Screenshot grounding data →
····················

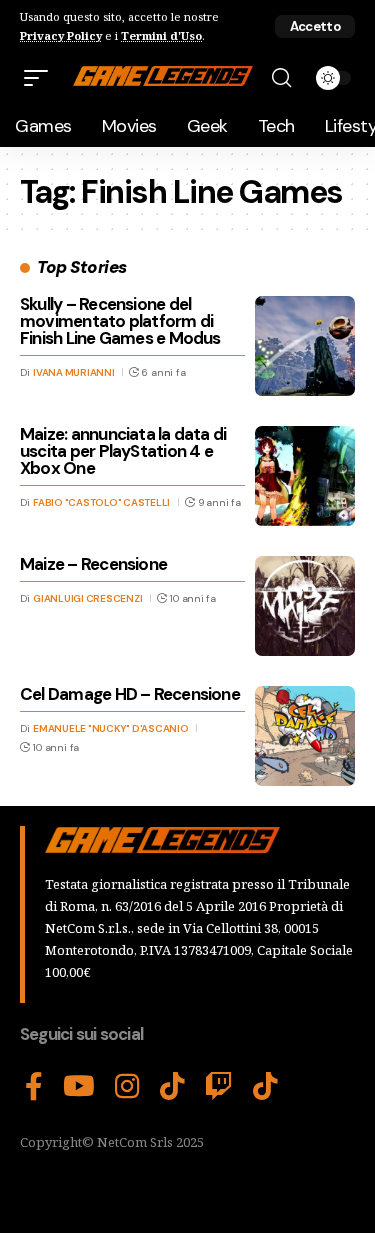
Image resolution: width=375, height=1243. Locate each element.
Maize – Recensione (93, 564)
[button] (315, 26)
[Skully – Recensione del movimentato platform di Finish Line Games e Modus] (305, 346)
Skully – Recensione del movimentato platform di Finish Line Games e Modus (120, 321)
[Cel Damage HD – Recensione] (305, 736)
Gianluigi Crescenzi (87, 598)
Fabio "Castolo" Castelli (101, 502)
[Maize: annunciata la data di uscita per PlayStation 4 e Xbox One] (305, 476)
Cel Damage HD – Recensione (130, 694)
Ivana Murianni (74, 372)
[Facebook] (34, 1087)
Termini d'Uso (161, 35)
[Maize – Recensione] (305, 606)
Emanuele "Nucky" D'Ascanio (111, 728)
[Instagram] (127, 1087)
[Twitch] (219, 1087)
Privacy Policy (61, 35)
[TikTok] (172, 1087)
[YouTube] (79, 1087)
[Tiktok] (265, 1087)
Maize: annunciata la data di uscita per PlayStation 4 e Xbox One (123, 451)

····················

Exercise prompt → A faithful copy of the entries above is needed, one that contains no images.

Reply to the exercise →
Image resolution: width=375, height=1243. Locate each element.
Maize – Recensione (93, 564)
[button] (315, 26)
[Skully – Recensione del movimentato platform di Finish Line Games e Modus] (305, 346)
Skully – Recensione del movimentato platform di Finish Line Games e Modus (120, 321)
[Cel Damage HD – Recensione] (305, 736)
Gianluigi Crescenzi (87, 598)
Fabio "Castolo" Castelli (101, 502)
[Maize: annunciata la data di uscita per PlayStation 4 e Xbox One] (305, 476)
Cel Damage HD – Recensione (130, 694)
Ivana Murianni (74, 372)
[Facebook] (34, 1087)
Termini d'Uso (161, 35)
[Maize – Recensione] (305, 606)
Emanuele "Nucky" D'Ascanio (111, 728)
[Instagram] (127, 1087)
[Twitch] (219, 1087)
Privacy Policy (61, 35)
[TikTok] (172, 1087)
[YouTube] (79, 1087)
[Tiktok] (265, 1087)
Maize: annunciata la data di uscita per PlayStation 4 e Xbox One (123, 451)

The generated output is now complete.